Craig the MM site is sold out of the Nashiji blades that I like. He had some Dammy VG10 blades. The plastic collars on the D handles don't care for at all. 

The Ginsan lite at K&S noticed has gone up in price. Tho it is still a nice blade at the price.


----------



## Keith Sinclair (Nov 27, 2018)

bahamaroot said:


> Kurosaki Megumi, an excellent knife in VG10.



That's my only VG10 they have gone up in price quite a bit since I bought mine. Have a custom African Blackwood handle on it. Don't use it much the Tanaka Ginsan Lite is the only stainless gyuto use these days.


----------



## Jville (Nov 27, 2018)

Kippington said:


> I've done some rough things to ZDP 189 in the past, even smacking it against a concrete step (not on purpose! ). Keeping in mind it's a stainless with 3 times the carbon content of VG10 (with more chromium... and harder too) it still seems to have better toughness than the latter.
> 
> 
> But that's my experience without doing any direct testing between the two, so maybe I'm wrong.
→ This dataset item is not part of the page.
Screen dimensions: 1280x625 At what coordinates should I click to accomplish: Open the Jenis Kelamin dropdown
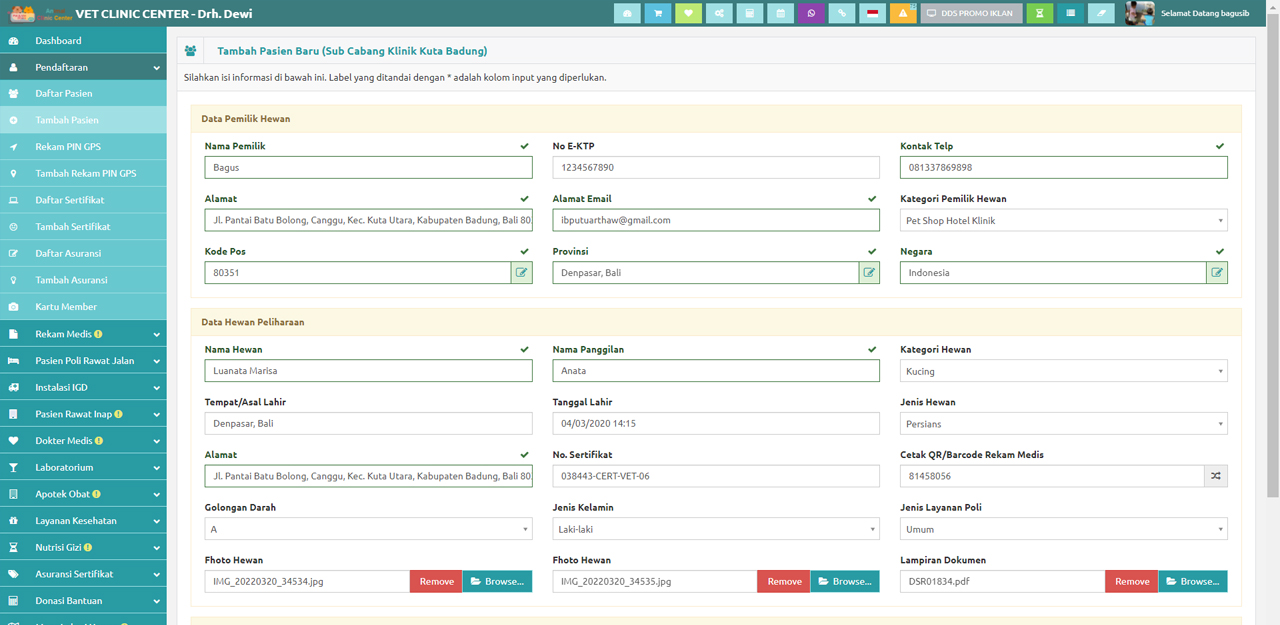pyautogui.click(x=715, y=529)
Kip how did you get that massive chip? For some reason I thought you said it was doing parm but maybe not.



bahamaroot said:


> Kurosaki Megumi, an excellent knife in VG10.



Agree. I've heard masakage has some good vg10 and I would take that bet. Might have to take the plunge.


----------



## Barmoley (Nov 27, 2018)

labor of love said:


> Also, generally speaking what does “good” vg10 do better than other stainless? Like, why would someone pick vg10 over say swed stainless, ginsanko, etc?
> I’ve read that it’s not chippy and the burr isn’t to difficult...okay okay...but what makes you love it so?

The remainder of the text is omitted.